Das Jahr 2017 begann für den Distanzsport mit negativen Meldungen aus den Vereinigten Arabischen Emiraten (UAE). Wegen den anhaltenden Missständen im Distanz-Hochleistungssport, speziell in den UAE, wurden seitens der American Endurance Ride Conference, der Australian Endurance Riders Association Inc. und ebenso vom VDD Protestschreiben verfasst. Als Reaktion auf den Protest gegen die Vorfälle in den UAE, beschloss der DOKR-Vorstand deutschen Reitern keine Startgenehmigungen mehr für internationale Distanzritte in Dubai zu erteilen. Gegen Ende des Jahres wurde dieses Verbot jedoch wieder aufgehoben.

Highlights

Trotz des belastenden Jahres-Auftakts gab es 2017 im Distanzsport große Höhepunkte zu feiern. Für eines der großen Highlights und das schönste Zielfoto  sorgte Anne Wegner, die mit Salamah Ibn Bt Khazzan Deutsche Meisterin im Distanzreiten 2017 wurde.

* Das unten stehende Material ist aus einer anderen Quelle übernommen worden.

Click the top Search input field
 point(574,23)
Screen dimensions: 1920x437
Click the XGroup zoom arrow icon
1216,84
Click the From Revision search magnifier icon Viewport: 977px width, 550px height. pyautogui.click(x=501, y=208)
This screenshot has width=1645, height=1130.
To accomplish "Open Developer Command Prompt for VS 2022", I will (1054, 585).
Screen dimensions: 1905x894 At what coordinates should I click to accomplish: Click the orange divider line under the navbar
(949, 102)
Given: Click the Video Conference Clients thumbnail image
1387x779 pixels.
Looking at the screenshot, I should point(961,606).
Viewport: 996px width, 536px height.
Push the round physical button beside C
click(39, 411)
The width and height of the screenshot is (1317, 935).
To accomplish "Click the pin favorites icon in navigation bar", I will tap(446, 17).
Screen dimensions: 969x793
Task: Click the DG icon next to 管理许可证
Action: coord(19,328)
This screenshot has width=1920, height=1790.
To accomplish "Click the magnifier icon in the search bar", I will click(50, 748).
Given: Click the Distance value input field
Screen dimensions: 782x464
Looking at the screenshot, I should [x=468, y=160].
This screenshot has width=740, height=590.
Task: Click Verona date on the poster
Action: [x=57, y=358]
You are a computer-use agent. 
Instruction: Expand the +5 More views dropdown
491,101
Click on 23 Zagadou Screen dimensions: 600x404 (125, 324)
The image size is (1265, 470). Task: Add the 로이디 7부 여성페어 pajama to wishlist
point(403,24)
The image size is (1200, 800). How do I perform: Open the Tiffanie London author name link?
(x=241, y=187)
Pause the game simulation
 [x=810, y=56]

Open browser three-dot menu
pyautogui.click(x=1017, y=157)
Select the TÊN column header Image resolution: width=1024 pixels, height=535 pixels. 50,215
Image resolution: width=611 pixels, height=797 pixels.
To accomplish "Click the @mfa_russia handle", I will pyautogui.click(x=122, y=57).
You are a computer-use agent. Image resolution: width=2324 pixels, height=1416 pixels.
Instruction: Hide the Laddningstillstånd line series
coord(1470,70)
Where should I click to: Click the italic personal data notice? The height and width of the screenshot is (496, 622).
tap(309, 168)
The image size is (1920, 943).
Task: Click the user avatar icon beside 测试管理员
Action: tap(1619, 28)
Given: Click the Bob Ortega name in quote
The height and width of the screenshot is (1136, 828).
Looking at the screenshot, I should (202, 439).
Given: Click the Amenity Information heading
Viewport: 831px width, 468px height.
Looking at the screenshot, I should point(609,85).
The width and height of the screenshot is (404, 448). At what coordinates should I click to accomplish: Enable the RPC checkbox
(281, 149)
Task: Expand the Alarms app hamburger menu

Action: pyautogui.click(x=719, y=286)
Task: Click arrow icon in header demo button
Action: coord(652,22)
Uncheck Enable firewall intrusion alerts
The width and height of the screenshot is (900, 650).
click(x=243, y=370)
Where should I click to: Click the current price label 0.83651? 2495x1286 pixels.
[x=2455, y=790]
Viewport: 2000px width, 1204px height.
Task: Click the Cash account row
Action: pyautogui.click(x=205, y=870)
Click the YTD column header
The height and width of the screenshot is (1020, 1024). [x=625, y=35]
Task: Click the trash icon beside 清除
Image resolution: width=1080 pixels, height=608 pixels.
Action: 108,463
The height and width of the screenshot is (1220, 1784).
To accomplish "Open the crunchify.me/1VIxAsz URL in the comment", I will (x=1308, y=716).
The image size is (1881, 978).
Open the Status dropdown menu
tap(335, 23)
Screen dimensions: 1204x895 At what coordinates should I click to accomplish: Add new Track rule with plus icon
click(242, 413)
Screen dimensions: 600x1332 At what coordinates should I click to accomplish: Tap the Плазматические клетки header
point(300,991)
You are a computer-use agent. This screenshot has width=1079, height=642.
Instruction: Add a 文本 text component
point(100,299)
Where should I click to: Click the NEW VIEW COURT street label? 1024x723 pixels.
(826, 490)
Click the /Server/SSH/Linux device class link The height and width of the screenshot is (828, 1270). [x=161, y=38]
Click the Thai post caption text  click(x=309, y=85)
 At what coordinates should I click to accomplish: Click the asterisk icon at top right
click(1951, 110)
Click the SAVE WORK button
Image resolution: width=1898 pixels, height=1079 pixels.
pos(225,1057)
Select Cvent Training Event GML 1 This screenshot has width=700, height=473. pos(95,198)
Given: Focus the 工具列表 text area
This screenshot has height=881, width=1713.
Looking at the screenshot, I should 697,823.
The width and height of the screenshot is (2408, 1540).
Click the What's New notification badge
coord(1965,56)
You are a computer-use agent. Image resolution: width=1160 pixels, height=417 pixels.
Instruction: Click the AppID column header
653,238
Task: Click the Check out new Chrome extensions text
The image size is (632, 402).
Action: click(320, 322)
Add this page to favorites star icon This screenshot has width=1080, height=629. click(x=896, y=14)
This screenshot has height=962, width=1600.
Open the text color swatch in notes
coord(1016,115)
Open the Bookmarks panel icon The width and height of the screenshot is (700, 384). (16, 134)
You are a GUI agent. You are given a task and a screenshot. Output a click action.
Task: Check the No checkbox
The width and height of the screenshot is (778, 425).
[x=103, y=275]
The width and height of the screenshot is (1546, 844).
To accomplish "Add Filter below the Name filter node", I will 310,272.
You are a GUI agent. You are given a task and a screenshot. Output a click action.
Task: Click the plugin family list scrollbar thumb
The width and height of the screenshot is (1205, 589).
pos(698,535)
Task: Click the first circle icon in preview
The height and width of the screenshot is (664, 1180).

Ein Name war das gesamte Jahr 2017 hindurch prägend für den Sport: Sabrina Arnold.
Sie gewann nicht nur die Europameisterschaft im Distanzreiten mit Tarzibus (160 km – 07:14:52 – 22,531 km/h) sondern auch die Weltmeisterschaft der Siebenjährigen mit Tammam la Lizonne (120 km – 06:08:50 – 20,48 km/h). Beim Open Riders World Endurance Ranking liegt Sabrina Arnold aktuell auf Platz 2! Vor ihr lediglich noch Pilar Saravia aus Uruguay. Am 11. November verlieh das Präsidium der Deutschen Reiterlichen Vereinigung (FN) Sabrina Arnold das FN-Ehrenzeichen Gold mit Lorbeer für die erfolgreiche Teilnahme an der Europameisterschaft im Distanzreiten 2017.